Keith A. ReynoldsKeith Reynolds Mug

It seemed simple enough, as soon as I heard that the College had planned a concert of the finer works of the Romantic masters and The Collegian wished to cover it, I jumped at the opportunity. Having wasted my youth studying the musical arts, my passion for the pieces of Schubert, Brahms, and Beethoven is more intense than for the works of Matthew, Mark, Luke, and John. That is why it offends me personally to report that this concert was more than a disappointment.

Excitement filled my soul as I entered the Stocker Center and stood in line for a ticket for my associate. A young woman approached eyeing me cautiously. My mind reeled with the possibility of having to send my associate off on the strange chance that this look would cultivate into a bit of hanky-panky, but it turns out she only meant to give me a free ticket. Perhaps next time.

With our tickets in hand we sauntered into the auditorium and found seats towards the back. I find that it’s better to sit in the back, because most regular patrons don’t enjoy the sight of a young man doubled over scribbling notes during each of the pieces. This crowd seemed no different, if not a bit more forgiving due to their status as either family members of the performers or apparently recent escapees from the old folk’s home. These types of mobs always interest me most; it’s interesting how a few sour notes can turn even the most doting throng into a pack of famished llamas ready to tear a conductor (or a young reporter) to shreds. Why llamas you wonder? The spitting. Parents and old fogies just love spitting. Watching an angry group of octogenarians and soccer moms is like sitting in the dugout at an Indians game, usually minus all the gratuitous groin adjustment.

Safely ensconced in our seats, the anticipation within me seemed to boil over and I reached a point where my only options would be to listen to some high quality choral music or begin running laps about the place to relieve the pressure. Luckily for my shirts, the choir began to materialize on stage quickly followed by the conductor.

I feel at this point that an accurate account of the conductor would assist in your understanding of what happened next. You see, despite the public conception of the art of conducting, the person who holds the baton is supposed to be doing more than just waving his arms in a decorative manner. The goal of a quality conductor is to lead the flock of sheep that is their orchestra. I specify orchestra because any conductor worth their salt is leading an orchestra. The problem that struck my associate and me from the back of the auditorium was that this conductor didn’t seem to be leading anyone in particular, except perhaps one poor chap in the front row of the choir. Gods bless that sad little man.

It’s actually fortuitous that the ensemble at large performed in ignorance of the weird man in the overpriced tuxedo with the stick. With the exception of the strange lad in the front row, the whole choir and orchestra seemed to not raise their heads from their music stands except to see when the piece was beginning and ending. This is the best course of action they could have taken and I can only assume that it was only possible due to a last-minute backroom meeting in which the section leaders decided, that if the conductor couldn’t give a solid downbeat or a three, well, they can’t be expected to just go down with him. We can only assume that the strange chap in the front row wasn’t invited or had taken a phone call when that subject came up. Poor lad.
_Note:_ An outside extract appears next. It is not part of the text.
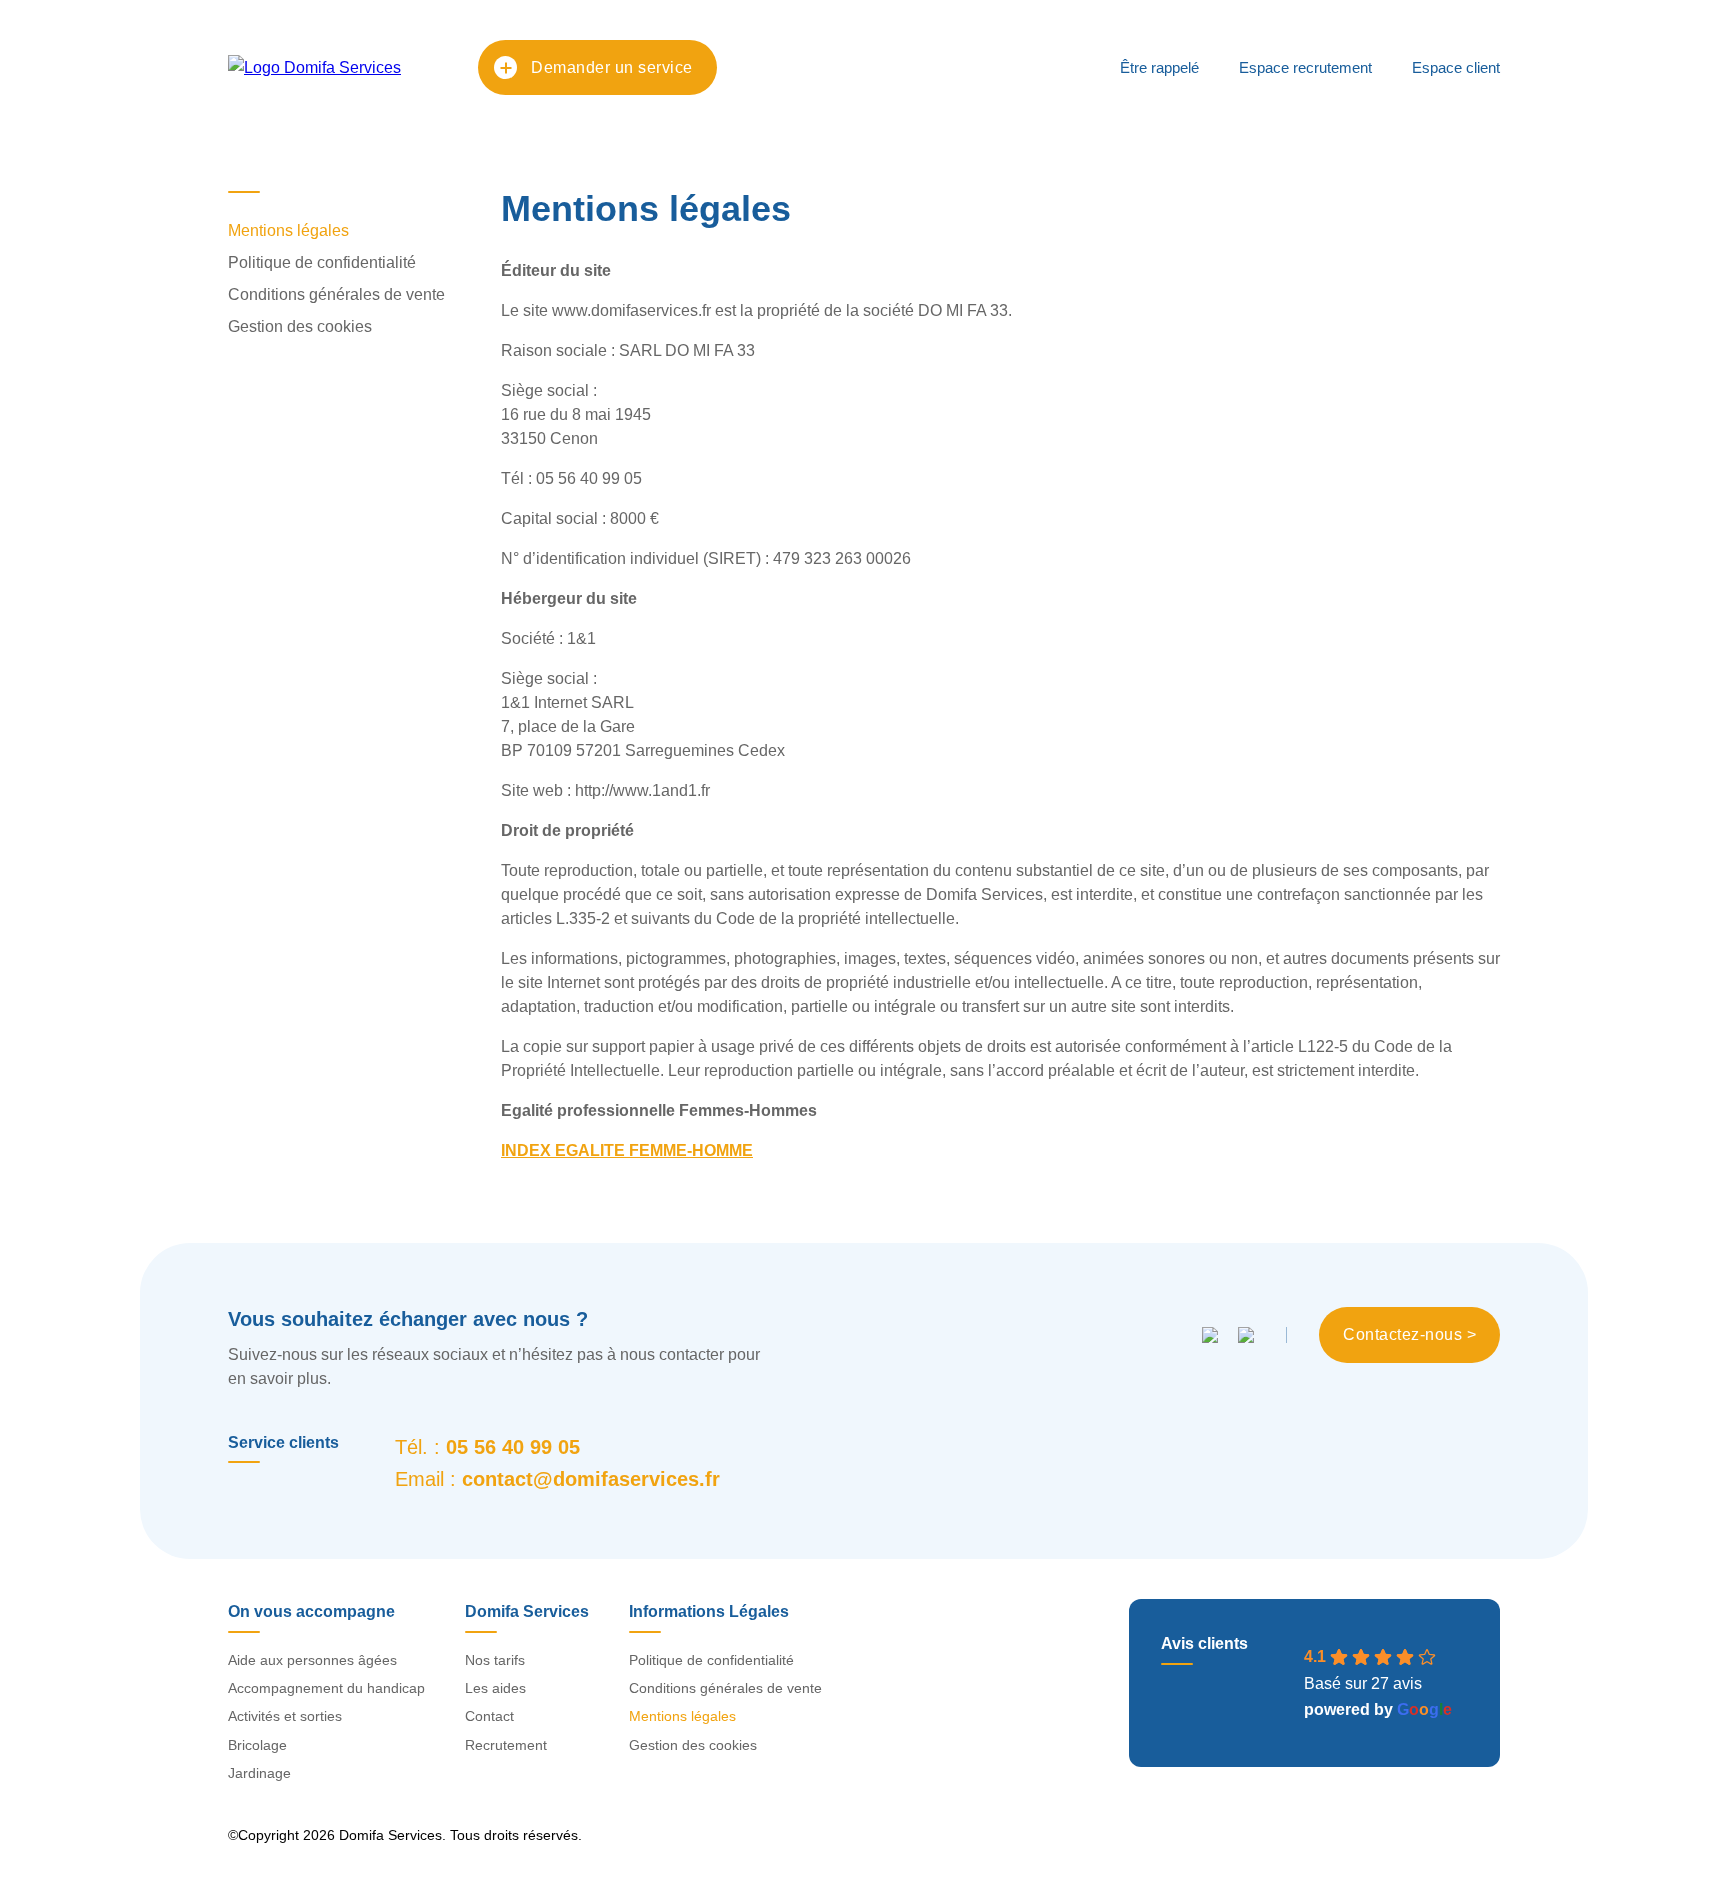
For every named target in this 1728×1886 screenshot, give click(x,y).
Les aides (495, 1688)
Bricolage (257, 1745)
As my associate and I looked on in horror at the spectacle of the conductor making an ass of himself before hundreds of people, I was taken by a peculiar sound. Surely my ears must be playing tricks on me. My years as a young rock and roll hellion have come back to haunt me in the form of a mild tinnitus that has just chosen now to manifest itself in order to punish me. Snowball, the stray cat God of New Guinea strikes again, so to speak. But, alas at the end of each movement my ears reverberated clearly with the sound of auditorium silence (which as John Cage will tell you isn’t very silent at all). I surely must be losing my mind, but as the ensemble began again and the weird guy with the expensive jacket began to gesticulate wildly once more it hit me. With a look of recognition passed between my associate and I, it became all too obvious that the entire violin section was either hopelessly out of tune, or were incapable of hitting the correct notes.

This barely deserves comment, though. I believe the shame those poor violinists feel is far worse than any amount of admonishment I can heap here. So let’s just blame it on the weather, shall we?

The true highlight of the evening was the choir’s performance. They truly seemed to both know the music well and, despite the man in the expensive jacket’s best efforts, they performed it with a grace and flair that surprised and refreshed my embattled ears.  Even the soloists performed in such an admirable fashion that the only complaint my associate and I could levy against them was that the tenor must have been fearful of a draft, because he wore his winter coat through his performance.

If this concert had only included the choir, I would be more than happy to put my stamp of approval on it. Alas, the violins were a great detriment to the overall evening. Had the conductor pulled a Jean Baptiste Lully my associate and I would have leapt for joy and began singing like the munchkins from Wizard of Oz, but he did not. Sadly, all these factors add up to a less than satisfying evening and despite the choir’s best efforts I couldn’t help but walk away thoroughly unfulfilled.